Ночью писатель выехал в Ереван. 25-го утром он прибыл в Караклис, откуда на автомобиле продолжал путь через долину Делижан и в тот же день приехал в Ереван. Он посетил музей республики, гидростанцию, беседовал с писателями и поэтами Армении, выступал на митинге в Саду коммунаров.
26 июля М. Горький возвратился в Тбилиси. 27-го выступил на пленуме Тбилисского горсовета.
28 июля писатель выехал на автомобиле по Военно-Грузинской дороге во Владикавказ, затем, через Тихорецкую, в Сталинград и — по Волге — до Казани. 30 июля был проездом в Сталинграде, 2 августа — в Самаре, 3 августа приехал в Казань.
3 августа вечером М. Горький выступал с речью на торжественном заседании Казанского городского совета, 4 августа — на собрании писателей, журналистов и рабкоров, посетил Клинический институт, курсы батраков, Центральный музей и другие учреждения.
Вечером 4 августа М. Горький выехал в Нижний Новгород, куда и прибыл 7 августа. В тот же день состоялось выступление писателя на торжественном заседании горсовета.
8 августа М. Горький посетил завод ‘Красное Сормово’ и выступил здесь с речью на митинге. В этот же день состоялось его выступление на митинге канавинских рабочих.
9 августа А.А.Жданов, А.С.Щербаков и М. Горький посетили Новую Балахну. 10 августа писатель выехал из Нижнего Новгорода в Москву.
Очерк печатается по машинописной копии журнального текста, исправленной автором (Архив А.М. Горького).

ОЧЕРК II.

Впервые напечатан в журнале ‘Наши достижения’, 1929, номер 2, март-апрель, под общим заглавием ‘По Союзу Советов’.
В машинописной копии, предназначавшейся для журнала ‘Наши достижения’, очерк имел название ‘На родине’ и подзаголовок ‘1. Дети’.
Цифра ‘1’ в подзаголовке дает основание предполагать, что по первоначальному замыслу цикл должен был открываться этим очерком, тем более что свои поездки по Союзу М. Горький начал с посещения Курска.
Очерк написан в конце 1928 или в самом начале 1929 года.
В очерке описана поездка М. Горького от Курска до Запорожья. 7 июля 1928 года М. Горький приехал в Курск, посетил изобретателя А.Г. Уфимцева, беседовал с молодыми поэтами.
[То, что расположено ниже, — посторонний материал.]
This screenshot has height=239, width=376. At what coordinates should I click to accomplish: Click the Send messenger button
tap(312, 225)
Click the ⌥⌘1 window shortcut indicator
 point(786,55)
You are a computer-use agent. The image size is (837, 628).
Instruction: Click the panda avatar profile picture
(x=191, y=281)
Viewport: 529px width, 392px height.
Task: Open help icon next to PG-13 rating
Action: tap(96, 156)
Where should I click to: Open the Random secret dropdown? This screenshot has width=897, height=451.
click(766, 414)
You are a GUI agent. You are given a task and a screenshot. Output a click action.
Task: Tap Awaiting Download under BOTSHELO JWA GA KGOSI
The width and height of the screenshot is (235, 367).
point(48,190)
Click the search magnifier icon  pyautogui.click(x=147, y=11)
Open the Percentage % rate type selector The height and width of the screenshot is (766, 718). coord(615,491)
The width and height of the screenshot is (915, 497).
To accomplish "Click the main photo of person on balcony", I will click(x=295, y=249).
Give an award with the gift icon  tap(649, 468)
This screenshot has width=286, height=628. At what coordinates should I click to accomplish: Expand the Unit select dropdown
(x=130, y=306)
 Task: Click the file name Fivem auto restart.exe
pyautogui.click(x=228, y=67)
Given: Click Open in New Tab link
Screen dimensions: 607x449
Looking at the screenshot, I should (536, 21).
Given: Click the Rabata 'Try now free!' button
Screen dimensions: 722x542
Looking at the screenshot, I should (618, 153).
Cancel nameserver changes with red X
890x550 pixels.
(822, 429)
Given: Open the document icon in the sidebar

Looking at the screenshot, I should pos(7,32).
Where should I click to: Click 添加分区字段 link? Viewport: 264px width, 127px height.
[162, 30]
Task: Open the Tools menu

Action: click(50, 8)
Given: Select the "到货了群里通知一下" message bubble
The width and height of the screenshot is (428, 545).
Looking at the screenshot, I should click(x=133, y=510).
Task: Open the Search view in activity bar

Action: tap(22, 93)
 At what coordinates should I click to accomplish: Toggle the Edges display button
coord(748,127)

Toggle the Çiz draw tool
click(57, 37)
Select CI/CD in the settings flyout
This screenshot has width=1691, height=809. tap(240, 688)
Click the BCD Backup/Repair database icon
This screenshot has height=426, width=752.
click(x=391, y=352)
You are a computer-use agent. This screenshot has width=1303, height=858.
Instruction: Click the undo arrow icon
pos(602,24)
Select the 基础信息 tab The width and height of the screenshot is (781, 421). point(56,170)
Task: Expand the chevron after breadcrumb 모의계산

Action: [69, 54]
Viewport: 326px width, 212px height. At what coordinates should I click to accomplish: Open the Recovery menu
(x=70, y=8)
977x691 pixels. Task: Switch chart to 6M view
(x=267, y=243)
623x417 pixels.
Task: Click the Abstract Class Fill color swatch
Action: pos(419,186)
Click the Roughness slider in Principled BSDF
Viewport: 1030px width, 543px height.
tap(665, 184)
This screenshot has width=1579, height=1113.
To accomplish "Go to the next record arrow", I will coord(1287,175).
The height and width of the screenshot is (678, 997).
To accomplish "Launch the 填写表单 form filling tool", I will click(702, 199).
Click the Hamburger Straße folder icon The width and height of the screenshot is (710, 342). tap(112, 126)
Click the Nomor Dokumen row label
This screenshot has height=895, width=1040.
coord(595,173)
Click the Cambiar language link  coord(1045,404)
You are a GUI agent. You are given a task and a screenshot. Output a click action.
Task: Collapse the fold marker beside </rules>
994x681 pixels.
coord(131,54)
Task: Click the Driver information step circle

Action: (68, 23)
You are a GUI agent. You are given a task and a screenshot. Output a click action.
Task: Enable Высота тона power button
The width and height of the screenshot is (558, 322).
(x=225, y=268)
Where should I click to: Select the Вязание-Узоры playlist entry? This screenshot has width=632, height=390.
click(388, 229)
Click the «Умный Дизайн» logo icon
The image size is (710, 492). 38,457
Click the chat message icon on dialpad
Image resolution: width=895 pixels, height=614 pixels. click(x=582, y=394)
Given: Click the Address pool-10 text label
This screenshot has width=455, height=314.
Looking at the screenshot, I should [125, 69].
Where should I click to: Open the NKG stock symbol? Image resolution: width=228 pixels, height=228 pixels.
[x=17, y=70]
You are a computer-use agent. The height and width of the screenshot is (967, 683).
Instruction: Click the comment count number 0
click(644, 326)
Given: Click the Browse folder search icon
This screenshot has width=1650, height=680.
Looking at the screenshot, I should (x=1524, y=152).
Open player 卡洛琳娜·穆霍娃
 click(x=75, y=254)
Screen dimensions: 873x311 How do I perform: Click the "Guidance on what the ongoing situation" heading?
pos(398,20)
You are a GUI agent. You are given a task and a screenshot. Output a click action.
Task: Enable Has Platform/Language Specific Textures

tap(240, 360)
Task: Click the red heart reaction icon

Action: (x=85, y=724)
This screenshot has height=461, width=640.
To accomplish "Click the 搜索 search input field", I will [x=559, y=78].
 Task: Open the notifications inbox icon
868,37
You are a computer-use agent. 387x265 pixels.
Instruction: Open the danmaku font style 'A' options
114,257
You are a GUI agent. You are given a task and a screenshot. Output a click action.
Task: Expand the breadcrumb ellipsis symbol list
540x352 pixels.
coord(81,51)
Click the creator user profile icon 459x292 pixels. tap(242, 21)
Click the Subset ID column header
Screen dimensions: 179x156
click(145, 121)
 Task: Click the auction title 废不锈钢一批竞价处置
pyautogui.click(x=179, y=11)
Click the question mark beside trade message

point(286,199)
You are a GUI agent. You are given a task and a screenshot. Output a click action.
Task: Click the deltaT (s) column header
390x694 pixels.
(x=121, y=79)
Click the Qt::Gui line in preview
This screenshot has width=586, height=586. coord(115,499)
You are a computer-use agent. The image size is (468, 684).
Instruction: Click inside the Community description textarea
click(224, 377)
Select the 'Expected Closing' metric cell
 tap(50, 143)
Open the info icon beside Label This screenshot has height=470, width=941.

На станции состоялась двухчасовая беседа писателя с рабочими.
8 июля М. Горький приехал в Харьков, где в тот же день выступил с речью на торжественном заседании, посвящённом Дню конституции.
8 июля писатель посетил колонию беспризорных имени М. Горького в Куряже, 9 июля — колонию имени Ф.Э.Дзержинского.
В коммуне ‘Авангард’ М. Горький был 13 июля, после поездки на Днепрострой.
Очерк печатается по машинописной копии журнального текста, исправленной автором (Архив А.М. Горького).

ОЧЕРК III.

Впервые напечатан в журнале ‘Наши достижения’, 1929, номер 3, май-июнь, под общим заглавием ‘По Союзу Советов’.
В очерке описаны впечатления М. Горького от посещения Днепростроя. На Днепрострой М. Горький выехал из Харькова 11 июля 1928 года. 12 июля он осматривал строительство днепровской плотины и выступал на митинге в Кичкасе.
Очерк печатается по тексту журнала ‘Наши достижения’, сверенному с рукописями и машинописными копиями (Архив А.М. Горького).

ОЧЕРК IV.

Впервые напечатан в журнале ‘Наши достижения’, 1929, номер 4, июль-август, под общим заглавием ‘По Союзу Советов’.
В плане четвёртого номера журнала очерк имел название ‘О детях’, в машинописи, послужившей для журнала оригиналом набора, кроме общего заглавия ‘По Союзу Советов’, был подзаголовок ‘О пионерах’.
В очерке нашли отражение эпизоды из второй поездки М. Горького по Союзу Советов — в 1929 году.
20 июня 1929 года М. Горький приехал из Ленинграда в Соловки, после двухдневного пребывания в Соловках он направился в Мурманск, куда прибыл 23 июня. 24 июня писатель знакомился с Мурманском и промыслами, присутствовал и выступал на заседании горсовета, встретился с участниками пионерского слёта, 25-го — беседовал с рабкорами, 27 июня возвратился в Ленинград.
Очерк печатается по тексту журнала ‘Наши достижения’, сверенному с рукописями и машинописными копиями (Архив А.М. Горького).

ОЧЕРК V. СОЛОВКИ.

Впервые напечатан в журнале ‘Наши достижения’, 1929, номер 5, сентябрь-октябрь, номер 6, ноябрь-декабрь, под общим заглавием ‘По Союзу Советов’ и с подзаголовком ‘Соловки’.
Печатается по тексту журнала ‘Наши достижения’, сверенному с рукописями и машинописными копиями (Архив А.М. Горького).